Océans : la France déploie des sondes capables de plonger à 6 000 mètres de profondeurs
6 février 2026
6 février 2026
L’Ifremer vient d’annoncer qu’il avait déployé ses deux premiers flotteurs Argo. Ils vont permettre d’analyser, notamment, l’impact du réchauffement climatique sur les abysses.
La France lance ses premiers flotteurs plongeants au fond des océans : les balises Argo . Ce sont des sondes capables de plonger à près de 6 000 mètres de profondeur pour prendre le pouls de l’océan. Elles viennent d’être mises à l’eau en haute mer, dans les Antilles, a annoncé, lundi 2 février 2026, l’Institut français de recherche pour l’exploitation de la mer (Ifremer). Elles vont permettre d’étudier notamment l’impact du réchauffement climatique dans les abysses.

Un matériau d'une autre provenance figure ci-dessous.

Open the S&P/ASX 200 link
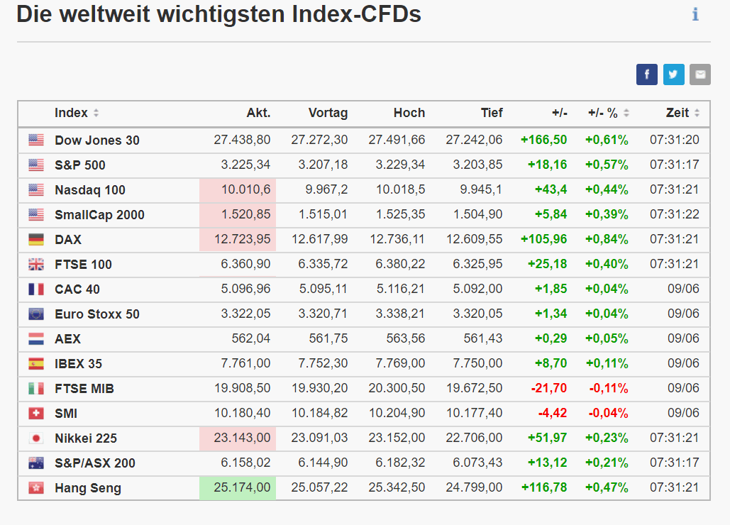[95, 463]
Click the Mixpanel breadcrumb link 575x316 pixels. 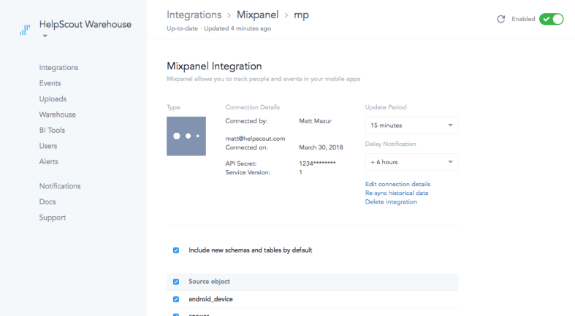tap(257, 15)
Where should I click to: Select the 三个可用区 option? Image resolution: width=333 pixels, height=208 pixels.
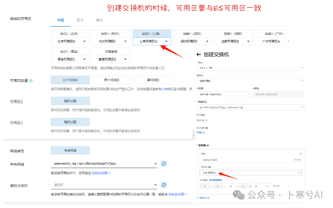pos(70,80)
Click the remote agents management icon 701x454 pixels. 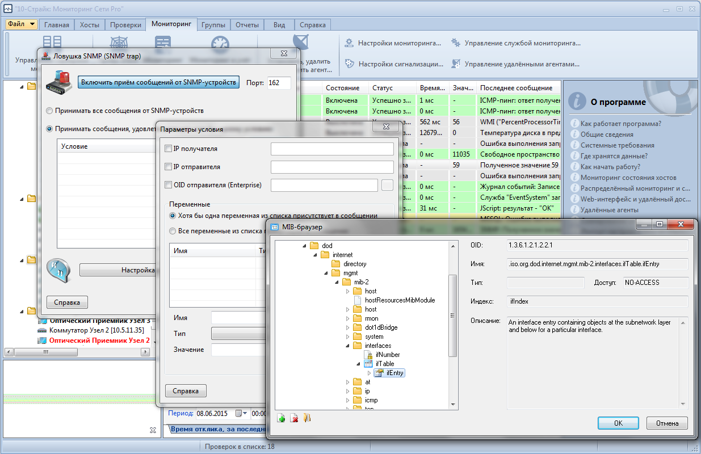coord(455,64)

Argo, c’est le nom de ce programme international de surveillance en temps réel de l’état de l’océan. Actuellement,4 000 sondes de ce type sillonnent les mers du globe au gré des courants. Ces engins ressemblent à des boulets, mais ils ne restent pas en surface, ils plongent généralement à 2 000 mètres de profondeur pour récolter des données essentielles aux scientifiques, comme l’explique Virginie Thierry, chercheuse au laboratoire d’océanographie physique et spatiale à l’Ifremer. « C’est en remontant vers la surface qu’ils vont faire des mesures de température, de salinité et parfois de paramètres complémentaires, comme l’oxygène ou le pH. Ces données sont récupérées, mises à disposition en moins de 24 heures et pendant ce temps, le flotteur repart pour un cycle de 10 jours . Il continue comme ça pendant 5, 6, voire 7 ans pour certains flotteurs. »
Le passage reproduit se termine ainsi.